One simple answer is that the Unix API provides no way to report delayed errors for file and directory operations. If you write() data, it is an accepted part of the Unix API that errors stemming from that write may not be reported until much later, such as when you close() the file. This includes not just 'IO error' type errors, but also problems such as 'out of space' or 'disk quota exceeded'; they may only appear and become definite when the system forces the data to be written out. However, there's no equivalent of close() for things like removing files or renaming them, or making directories; the Unix API assumes that these either succeed or fail on the spot.

(Of course, the Unix API doesn't necessarily promise that all errors are reported at close() and that close() flushes your data to disk. But at least close() explicitly provides the API a final opportunity to report that some errors happened somewhere, and thus allows it to not report all errors at write()s.)

This lack in the Unix API means that it's pretty dangerous for a kernel to accept such operations without actually committing them; if something goes wrong, there's no way to report the problem (and often no process left to report them to). It's especially dangerous in a network filesystem, where the server may crash and reboot without programs on the client noticing (there's no Unix API for that either). It would be very disconcerting if you did a VCS checkout, started working, had everything stall for a few minutes (as the server crashed and came back), and then suddenly all of your checkout was different (because the server hadn't committed it).

You could imagine a network filesystem where the filesystem protocol itself said that file and directory operations were asynchronous until explicitly committed, like NFS v3 writes. But since the Unix API has no way to expose this to programs, the client kernel would just wind up making those file and directory operations synchronous again so that it could immediately report any and all errors when you did mkdir(), rename(), unlink(), or whatever. Nor could the client kernel really batch up a bunch of those operations and send them off to the network filesystem server as a single block; instead it would need to send them one by one just to get them registered and get an initial indication of success or failure (partly because programs often do inconvenient things like mkdir() a directory and then immediately start creating further things in it).

Given all of this, it's not surprising that neither the NFS protocol nor common NFS server implementations try to change the situation.
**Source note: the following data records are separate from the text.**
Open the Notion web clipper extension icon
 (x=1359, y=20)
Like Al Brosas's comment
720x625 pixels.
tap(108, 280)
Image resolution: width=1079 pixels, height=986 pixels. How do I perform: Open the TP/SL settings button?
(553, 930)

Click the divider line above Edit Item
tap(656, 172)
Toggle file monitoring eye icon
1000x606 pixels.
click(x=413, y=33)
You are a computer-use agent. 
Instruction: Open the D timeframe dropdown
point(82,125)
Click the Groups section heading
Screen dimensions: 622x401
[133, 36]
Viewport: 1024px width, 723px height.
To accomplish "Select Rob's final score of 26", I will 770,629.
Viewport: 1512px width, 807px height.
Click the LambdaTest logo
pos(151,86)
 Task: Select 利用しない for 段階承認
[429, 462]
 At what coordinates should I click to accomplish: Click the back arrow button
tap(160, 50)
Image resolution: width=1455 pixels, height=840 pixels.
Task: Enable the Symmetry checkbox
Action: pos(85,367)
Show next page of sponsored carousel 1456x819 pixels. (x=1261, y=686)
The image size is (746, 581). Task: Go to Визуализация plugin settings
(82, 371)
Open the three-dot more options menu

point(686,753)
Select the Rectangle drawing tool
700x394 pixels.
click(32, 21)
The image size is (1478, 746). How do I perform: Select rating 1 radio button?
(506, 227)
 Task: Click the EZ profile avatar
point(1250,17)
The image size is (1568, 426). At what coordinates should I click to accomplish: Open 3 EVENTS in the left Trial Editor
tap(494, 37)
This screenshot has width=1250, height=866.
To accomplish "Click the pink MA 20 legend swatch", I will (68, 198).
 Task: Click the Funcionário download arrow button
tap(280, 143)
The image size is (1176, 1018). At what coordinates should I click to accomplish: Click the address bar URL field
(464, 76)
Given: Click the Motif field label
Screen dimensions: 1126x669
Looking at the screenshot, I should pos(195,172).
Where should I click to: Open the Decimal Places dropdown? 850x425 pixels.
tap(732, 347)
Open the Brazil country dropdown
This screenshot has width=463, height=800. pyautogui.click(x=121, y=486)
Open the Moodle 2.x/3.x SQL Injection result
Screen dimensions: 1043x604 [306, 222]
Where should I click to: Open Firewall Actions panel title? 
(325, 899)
With no support from the Unix API, NFS clients will pretty much always send NFS file and directory operations to the server as they happen and need an immediate reply. In order to avoid surprise client-visible rollbacks, NFS servers are then more or less obliged to commit these metadata changes as they come in, before they send back the replies. The net result is a series of synchronous operations; the client kernel has to send the NFS request and wait for the server reply before it returns from the system call, and the server has to commit before it sends out its reply.

(In the traditional Unix way, some kernels and some filesystems do accept file and metadata operations without committing them. This leads to problems. Generally, though, the kernel makes it so that your operations will only fail due to a crash or an actual disk write error, both of which are pretty uncommon, not due to other delayed issues like 'out of disk space' or 'permission denied (when I got around to checking)'.)